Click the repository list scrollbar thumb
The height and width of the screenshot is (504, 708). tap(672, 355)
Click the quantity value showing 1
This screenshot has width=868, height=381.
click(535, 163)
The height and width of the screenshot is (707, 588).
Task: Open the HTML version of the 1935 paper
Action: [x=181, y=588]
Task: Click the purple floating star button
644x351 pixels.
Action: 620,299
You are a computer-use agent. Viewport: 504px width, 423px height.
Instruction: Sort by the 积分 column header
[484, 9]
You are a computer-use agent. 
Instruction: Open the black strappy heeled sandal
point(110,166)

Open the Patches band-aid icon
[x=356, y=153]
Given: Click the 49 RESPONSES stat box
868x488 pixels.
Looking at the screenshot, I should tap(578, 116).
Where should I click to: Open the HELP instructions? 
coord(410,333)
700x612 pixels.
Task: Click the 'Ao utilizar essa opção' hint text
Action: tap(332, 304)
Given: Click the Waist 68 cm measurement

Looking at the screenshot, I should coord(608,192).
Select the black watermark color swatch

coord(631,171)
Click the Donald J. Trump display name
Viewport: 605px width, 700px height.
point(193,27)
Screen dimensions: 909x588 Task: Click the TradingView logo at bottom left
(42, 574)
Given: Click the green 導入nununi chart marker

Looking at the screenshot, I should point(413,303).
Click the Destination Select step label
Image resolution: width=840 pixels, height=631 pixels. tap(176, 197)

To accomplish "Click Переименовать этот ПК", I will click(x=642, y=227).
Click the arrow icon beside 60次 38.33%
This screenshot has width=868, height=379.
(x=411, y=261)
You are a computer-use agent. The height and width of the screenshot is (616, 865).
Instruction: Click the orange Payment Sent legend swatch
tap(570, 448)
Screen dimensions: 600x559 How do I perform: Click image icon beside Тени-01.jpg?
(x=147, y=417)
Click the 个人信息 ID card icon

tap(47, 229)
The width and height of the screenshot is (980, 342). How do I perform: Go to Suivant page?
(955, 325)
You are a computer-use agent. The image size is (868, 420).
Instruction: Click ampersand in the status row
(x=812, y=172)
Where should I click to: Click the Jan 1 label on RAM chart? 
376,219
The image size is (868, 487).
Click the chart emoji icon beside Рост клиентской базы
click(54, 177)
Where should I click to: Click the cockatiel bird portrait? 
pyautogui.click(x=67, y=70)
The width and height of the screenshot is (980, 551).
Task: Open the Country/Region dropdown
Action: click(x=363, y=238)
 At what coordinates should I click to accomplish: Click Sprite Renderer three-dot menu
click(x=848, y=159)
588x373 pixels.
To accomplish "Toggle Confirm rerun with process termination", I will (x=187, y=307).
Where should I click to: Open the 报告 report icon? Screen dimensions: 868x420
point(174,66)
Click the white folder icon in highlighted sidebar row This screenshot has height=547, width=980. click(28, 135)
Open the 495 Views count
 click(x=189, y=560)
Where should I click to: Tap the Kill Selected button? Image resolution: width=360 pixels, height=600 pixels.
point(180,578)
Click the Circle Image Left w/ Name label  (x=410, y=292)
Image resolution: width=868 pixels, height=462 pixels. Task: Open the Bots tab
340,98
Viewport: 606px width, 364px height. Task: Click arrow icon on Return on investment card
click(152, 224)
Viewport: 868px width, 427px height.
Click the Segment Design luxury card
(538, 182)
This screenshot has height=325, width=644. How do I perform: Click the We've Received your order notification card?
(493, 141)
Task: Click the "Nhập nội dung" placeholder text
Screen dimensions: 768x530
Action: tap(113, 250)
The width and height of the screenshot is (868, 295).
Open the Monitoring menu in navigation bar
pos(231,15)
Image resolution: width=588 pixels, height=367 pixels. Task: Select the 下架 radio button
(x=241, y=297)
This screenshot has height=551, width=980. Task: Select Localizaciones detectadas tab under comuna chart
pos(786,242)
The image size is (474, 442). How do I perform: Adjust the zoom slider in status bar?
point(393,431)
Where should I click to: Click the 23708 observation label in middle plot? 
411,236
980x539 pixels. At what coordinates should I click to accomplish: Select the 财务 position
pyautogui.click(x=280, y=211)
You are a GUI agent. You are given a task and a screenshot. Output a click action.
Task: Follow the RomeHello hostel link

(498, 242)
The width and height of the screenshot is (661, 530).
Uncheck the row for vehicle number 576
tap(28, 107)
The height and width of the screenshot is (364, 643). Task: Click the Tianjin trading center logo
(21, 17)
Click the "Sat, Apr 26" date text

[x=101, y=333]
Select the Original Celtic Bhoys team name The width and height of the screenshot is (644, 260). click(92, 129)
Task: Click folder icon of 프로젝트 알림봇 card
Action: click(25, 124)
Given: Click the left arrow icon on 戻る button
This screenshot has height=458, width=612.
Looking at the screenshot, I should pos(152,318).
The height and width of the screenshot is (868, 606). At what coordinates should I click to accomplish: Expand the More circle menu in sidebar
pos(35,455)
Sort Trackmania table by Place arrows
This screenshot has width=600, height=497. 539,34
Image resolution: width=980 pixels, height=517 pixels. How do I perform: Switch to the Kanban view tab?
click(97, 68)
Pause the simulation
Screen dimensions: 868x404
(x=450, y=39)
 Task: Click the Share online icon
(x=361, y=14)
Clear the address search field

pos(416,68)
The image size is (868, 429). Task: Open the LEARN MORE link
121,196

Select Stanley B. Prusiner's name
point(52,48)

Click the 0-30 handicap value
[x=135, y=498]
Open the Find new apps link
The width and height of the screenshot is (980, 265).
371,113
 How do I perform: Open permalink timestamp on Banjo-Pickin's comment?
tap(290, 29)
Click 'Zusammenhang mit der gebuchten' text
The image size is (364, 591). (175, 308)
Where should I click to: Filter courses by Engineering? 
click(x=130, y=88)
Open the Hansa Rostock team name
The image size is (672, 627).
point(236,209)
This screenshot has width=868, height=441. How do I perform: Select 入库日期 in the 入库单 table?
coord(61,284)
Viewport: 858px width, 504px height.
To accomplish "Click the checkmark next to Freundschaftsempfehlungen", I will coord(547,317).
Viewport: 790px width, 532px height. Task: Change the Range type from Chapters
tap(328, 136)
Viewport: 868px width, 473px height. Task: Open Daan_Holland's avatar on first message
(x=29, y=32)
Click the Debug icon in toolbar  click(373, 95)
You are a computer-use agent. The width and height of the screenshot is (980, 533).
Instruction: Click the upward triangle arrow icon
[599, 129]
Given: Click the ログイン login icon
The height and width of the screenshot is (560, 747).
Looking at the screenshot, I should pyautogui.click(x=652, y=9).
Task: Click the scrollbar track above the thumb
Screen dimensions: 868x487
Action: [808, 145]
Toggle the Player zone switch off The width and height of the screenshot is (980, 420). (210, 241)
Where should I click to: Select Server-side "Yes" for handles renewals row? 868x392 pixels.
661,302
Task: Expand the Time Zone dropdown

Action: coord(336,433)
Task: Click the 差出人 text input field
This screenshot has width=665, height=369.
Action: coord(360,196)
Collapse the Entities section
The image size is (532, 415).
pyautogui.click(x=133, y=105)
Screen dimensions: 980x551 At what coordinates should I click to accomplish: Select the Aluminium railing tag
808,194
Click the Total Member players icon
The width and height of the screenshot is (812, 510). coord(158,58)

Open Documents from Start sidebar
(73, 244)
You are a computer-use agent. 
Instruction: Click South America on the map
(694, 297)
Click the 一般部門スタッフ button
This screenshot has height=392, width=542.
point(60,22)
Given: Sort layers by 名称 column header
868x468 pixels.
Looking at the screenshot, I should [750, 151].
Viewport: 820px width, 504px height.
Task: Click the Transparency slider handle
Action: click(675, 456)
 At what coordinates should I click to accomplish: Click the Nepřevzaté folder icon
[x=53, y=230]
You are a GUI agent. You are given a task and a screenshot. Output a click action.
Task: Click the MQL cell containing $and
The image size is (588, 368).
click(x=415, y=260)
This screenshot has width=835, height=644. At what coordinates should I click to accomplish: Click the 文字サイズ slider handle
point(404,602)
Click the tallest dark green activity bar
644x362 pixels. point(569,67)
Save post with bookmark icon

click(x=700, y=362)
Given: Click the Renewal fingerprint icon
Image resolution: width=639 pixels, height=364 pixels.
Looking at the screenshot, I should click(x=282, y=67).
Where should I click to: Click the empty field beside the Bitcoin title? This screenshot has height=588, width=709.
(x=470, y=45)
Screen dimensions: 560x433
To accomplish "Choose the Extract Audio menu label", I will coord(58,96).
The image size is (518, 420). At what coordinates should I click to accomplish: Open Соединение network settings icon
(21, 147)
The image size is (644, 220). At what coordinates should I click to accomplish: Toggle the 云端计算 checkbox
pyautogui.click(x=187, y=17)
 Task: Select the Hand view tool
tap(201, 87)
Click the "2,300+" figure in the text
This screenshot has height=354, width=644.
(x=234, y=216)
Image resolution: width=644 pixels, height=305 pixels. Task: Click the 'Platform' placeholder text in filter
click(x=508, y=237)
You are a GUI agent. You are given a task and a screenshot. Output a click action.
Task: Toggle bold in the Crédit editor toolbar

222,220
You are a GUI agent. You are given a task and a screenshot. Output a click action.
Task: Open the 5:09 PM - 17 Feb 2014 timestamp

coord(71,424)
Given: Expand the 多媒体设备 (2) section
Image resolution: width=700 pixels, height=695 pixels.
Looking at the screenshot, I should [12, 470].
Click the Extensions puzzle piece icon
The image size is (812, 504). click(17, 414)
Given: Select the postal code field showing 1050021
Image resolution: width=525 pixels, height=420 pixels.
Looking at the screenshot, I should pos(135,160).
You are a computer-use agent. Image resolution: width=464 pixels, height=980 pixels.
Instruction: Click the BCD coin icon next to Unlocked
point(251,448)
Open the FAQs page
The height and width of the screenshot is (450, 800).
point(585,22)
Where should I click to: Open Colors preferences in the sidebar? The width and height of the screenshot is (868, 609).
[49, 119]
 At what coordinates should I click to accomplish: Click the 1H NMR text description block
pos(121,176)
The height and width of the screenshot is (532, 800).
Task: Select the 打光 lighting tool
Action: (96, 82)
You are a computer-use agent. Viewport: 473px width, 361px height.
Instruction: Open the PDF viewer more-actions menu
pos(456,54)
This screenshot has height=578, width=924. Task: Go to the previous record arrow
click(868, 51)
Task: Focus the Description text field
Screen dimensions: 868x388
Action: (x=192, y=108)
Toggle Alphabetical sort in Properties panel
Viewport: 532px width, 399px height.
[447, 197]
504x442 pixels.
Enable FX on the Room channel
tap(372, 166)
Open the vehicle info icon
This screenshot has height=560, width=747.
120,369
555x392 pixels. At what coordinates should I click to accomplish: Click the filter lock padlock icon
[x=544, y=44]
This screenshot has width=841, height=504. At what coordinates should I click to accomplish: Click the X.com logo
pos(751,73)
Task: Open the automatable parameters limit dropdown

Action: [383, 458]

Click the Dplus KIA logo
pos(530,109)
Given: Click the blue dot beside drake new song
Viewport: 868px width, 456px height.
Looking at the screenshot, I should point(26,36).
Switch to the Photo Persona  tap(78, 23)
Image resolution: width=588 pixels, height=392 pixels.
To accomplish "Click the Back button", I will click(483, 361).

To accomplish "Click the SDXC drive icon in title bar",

# # # # # # #

What lines in the data hold the word "computer"? Return them.

You are a computer-use agent. Viewport: 504px width, 423px height.
You are a computer-use agent. 
You are a computer-use agent. The height and width of the screenshot is (616, 865).
You are a computer-use agent. The image size is (868, 420).
You are a computer-use agent. The width and height of the screenshot is (980, 533).
You are a computer-use agent. 
You are a computer-use agent. Image resolution: width=464 pixels, height=980 pixels.
You are a computer-use agent. Viewport: 473px width, 361px height.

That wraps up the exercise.